=== Stated exercise ===
Gather every line of the records below that contains the string "center", treating uppercase and lowercase letters as different, and copy out each such line.

=== Given entries ===

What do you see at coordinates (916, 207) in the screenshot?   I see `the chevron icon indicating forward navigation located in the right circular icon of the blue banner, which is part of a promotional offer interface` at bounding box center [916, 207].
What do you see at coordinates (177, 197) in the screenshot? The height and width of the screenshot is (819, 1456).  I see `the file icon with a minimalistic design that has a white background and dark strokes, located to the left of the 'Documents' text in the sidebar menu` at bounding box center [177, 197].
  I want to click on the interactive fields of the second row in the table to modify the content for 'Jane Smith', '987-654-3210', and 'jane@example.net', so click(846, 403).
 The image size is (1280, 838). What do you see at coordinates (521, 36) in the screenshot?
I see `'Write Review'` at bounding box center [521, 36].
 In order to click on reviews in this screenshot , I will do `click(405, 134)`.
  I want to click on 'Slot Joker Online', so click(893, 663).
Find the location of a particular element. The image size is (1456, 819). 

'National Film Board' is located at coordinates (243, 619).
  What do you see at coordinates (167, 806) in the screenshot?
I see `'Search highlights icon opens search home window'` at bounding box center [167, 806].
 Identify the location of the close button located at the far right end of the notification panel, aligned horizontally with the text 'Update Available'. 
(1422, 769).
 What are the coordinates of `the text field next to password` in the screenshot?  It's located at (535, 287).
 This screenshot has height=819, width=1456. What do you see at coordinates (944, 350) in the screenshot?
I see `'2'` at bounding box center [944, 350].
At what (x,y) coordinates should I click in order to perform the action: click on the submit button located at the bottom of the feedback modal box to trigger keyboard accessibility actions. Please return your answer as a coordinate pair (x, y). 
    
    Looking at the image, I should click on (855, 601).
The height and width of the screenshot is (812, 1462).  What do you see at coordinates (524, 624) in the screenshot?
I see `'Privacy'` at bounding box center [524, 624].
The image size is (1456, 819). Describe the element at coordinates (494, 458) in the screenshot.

=== Expected answer ===
What do you see at coordinates (916, 207) in the screenshot?   I see `the chevron icon indicating forward navigation located in the right circular icon of the blue banner, which is part of a promotional offer interface` at bounding box center [916, 207].
What do you see at coordinates (177, 197) in the screenshot? The height and width of the screenshot is (819, 1456).  I see `the file icon with a minimalistic design that has a white background and dark strokes, located to the left of the 'Documents' text in the sidebar menu` at bounding box center [177, 197].
I see `'Write Review'` at bounding box center [521, 36].
I see `'Search highlights icon opens search home window'` at bounding box center [167, 806].
I see `'2'` at bounding box center [944, 350].
I see `'Privacy'` at bounding box center [524, 624].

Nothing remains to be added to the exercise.